• When performing image mapping of a new vSphere template in VMware Aria Automation, customers may encounter build failures caused by duplicate image entries. This is often accompanied by image synchronization errors in the logs, similar to the following:
  Image synchronization failed when processing content library items. 
Cannot list libraries (com.vmware.vdcs.vsphere-auth-lib.permission.denied: Permission to perform this operation was denied).
  
  
• These failures are typically triggered by insufficient permissions when enumerating content libraries, which prevents the platform from properly syncing and deduplicating images across environments.

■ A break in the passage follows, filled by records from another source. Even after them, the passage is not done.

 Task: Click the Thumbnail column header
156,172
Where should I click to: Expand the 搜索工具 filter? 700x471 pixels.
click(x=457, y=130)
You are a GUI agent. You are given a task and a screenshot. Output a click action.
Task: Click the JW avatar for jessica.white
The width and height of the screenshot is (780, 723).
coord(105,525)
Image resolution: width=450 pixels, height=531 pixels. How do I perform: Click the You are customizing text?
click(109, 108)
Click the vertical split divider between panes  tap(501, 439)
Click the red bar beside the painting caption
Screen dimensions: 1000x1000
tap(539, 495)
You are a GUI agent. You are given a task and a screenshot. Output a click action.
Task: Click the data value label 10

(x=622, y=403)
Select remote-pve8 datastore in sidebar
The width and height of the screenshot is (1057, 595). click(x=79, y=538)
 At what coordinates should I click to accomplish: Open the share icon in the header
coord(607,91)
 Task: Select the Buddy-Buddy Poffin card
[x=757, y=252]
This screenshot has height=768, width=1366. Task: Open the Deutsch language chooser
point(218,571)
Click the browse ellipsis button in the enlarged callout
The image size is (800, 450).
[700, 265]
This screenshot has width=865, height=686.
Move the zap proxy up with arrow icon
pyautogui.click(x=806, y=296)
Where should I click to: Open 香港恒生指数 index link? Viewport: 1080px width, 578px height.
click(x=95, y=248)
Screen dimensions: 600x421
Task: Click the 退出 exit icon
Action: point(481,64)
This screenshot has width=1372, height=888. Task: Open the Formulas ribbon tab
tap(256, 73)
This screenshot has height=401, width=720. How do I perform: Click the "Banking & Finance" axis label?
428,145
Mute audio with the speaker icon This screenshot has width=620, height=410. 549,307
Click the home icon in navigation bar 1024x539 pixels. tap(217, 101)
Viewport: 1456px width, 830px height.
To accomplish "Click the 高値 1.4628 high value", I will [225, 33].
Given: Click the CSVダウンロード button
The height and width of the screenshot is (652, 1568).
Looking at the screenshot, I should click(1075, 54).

VMware Aria Automation 8.x

The vSphere account used for image enumeration and synchronization lacks the required privileges to list or manage Content Libraries. Specifically, the System.Read privilege is required for content library enumeration.
Even if permissions appear similar between accounts, inconsistencies may occur if there are issues in the vCenter authentication stack, particularly with AD-integrated users.

Short-Term Workaround:

1. Switch to the local vCenter SSO administrator account ([email protected]) to perform the image synchronization operation under the Cloud Account configuration within VMware Aria Automation.

2. Once image sync completes successfully, the duplicate mappings should be cleared and build operations can resume.

Long-Term Recommendation:

1. Review the vCenter role and privilege assignment for the Active Directory-bound service account in use.

2. Ensure the account has System.Read and all required privileges for content library interaction.

3. Engage your vCenter Server team to investigate potential issues with permission propagation, group membership sync, or SSO binding that may be causing the permission denial.